ARE MAGNETITE-(APATITE) SYSTEMS RELATED TO CONVENTIONAL SILICATE-RICH INTERMEDIATE MELTS?
These features can be attributed to interaction with a basement made up of shallow marine Paleozoic rocks (e.g., southern Peru), or with more recent Jurassic-Cretaceous sediments (e.g., Utah [Iron Springs], Nevada [Buena Vista]), the Paleocene (e.g., Cerro de Mercado [Durango], Mexico), and the Quaternary (e.g., El Laco, Chile). In the Coastal Cordillera of the Andes this systematic isotopic shift could also be due to the influence of fluids inherited from the subducting slab. Similar geochemical evidence involving sediment-melt interaction has been also traced using triple oxygen isotopes in the Bafq district of Iran.

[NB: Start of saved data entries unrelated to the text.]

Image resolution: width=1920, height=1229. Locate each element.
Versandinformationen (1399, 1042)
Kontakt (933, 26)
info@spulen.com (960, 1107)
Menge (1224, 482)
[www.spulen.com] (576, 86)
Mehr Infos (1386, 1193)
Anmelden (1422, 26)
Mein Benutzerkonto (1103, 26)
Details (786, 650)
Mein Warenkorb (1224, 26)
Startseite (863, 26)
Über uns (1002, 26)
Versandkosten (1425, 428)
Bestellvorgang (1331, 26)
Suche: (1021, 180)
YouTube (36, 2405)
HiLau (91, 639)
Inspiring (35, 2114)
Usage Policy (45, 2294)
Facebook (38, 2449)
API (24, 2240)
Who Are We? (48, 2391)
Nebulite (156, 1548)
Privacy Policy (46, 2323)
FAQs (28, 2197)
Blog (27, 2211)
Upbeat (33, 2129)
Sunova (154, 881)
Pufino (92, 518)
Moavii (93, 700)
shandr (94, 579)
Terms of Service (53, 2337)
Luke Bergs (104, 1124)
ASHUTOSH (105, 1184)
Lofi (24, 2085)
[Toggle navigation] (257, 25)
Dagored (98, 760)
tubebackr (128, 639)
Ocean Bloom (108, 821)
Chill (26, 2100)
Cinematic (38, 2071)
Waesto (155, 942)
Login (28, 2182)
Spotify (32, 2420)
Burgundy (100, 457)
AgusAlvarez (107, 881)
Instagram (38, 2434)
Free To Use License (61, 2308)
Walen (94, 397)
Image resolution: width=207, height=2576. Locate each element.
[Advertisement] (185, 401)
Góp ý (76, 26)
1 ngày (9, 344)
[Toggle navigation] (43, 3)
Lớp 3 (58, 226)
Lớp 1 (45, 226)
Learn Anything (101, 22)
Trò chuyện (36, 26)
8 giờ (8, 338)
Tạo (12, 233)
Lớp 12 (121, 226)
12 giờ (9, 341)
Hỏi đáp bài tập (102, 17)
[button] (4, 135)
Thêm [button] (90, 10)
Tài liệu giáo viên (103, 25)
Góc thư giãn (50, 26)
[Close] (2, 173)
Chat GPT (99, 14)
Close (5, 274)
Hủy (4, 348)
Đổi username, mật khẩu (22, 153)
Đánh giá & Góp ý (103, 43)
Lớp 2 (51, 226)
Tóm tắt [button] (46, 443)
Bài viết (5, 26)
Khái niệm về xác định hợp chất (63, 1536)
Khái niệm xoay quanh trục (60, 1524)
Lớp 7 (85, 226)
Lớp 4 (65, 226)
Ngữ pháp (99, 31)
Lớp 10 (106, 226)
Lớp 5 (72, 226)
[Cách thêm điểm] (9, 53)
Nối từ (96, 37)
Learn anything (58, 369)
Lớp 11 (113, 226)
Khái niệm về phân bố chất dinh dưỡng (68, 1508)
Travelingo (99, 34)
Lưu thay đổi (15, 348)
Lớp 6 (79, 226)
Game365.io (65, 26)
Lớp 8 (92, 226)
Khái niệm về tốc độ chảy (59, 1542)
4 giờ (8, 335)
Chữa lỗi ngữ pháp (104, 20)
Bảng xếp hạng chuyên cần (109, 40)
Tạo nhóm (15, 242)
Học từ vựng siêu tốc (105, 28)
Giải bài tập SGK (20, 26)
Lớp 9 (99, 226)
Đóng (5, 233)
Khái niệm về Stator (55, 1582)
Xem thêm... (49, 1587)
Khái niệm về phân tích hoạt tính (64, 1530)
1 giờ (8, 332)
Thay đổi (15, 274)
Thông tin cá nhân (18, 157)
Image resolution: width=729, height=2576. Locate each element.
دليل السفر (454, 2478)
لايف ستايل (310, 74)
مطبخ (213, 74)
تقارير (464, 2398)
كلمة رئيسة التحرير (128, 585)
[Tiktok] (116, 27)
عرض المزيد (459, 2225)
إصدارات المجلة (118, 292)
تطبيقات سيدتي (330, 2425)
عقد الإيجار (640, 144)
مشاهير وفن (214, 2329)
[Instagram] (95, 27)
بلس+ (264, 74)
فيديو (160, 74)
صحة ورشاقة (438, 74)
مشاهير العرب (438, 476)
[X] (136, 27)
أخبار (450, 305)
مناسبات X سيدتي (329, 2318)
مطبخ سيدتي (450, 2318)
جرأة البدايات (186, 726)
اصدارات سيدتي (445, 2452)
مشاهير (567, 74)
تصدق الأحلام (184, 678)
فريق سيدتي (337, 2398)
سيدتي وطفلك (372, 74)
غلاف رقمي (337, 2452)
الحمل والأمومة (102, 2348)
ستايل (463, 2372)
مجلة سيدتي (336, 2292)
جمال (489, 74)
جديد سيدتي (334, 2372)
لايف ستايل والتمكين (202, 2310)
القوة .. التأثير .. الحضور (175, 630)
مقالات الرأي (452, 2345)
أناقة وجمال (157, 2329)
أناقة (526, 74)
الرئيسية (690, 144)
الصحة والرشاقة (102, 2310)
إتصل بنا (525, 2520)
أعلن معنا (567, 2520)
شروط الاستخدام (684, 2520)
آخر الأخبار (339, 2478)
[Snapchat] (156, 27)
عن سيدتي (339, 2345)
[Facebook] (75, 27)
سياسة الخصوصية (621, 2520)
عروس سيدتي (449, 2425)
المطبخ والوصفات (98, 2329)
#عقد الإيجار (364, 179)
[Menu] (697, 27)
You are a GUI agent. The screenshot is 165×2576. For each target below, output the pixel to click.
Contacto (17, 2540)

Interaction of primitive magmas with oxidized sediments enriched in P-F-B or fluids equilibrated with those elements promotes the separation and segregation of immiscible iron-rich melts. Crystallization of large amounts of magnetite promotes the formation of complex iron-poor melts. Melt inclusions in the pegmatites in the last stages of these deposits track the coexistence of different silicate- and carbonate-sulfate melts a complex evolution. Numerical fluid dynamics modelling and widespread geological field evidence show that these mineral assemblages cannot crystallize from a melt/magmatic-hydrothermal fluid in equilibrium with conventional intermediate to felsic melts.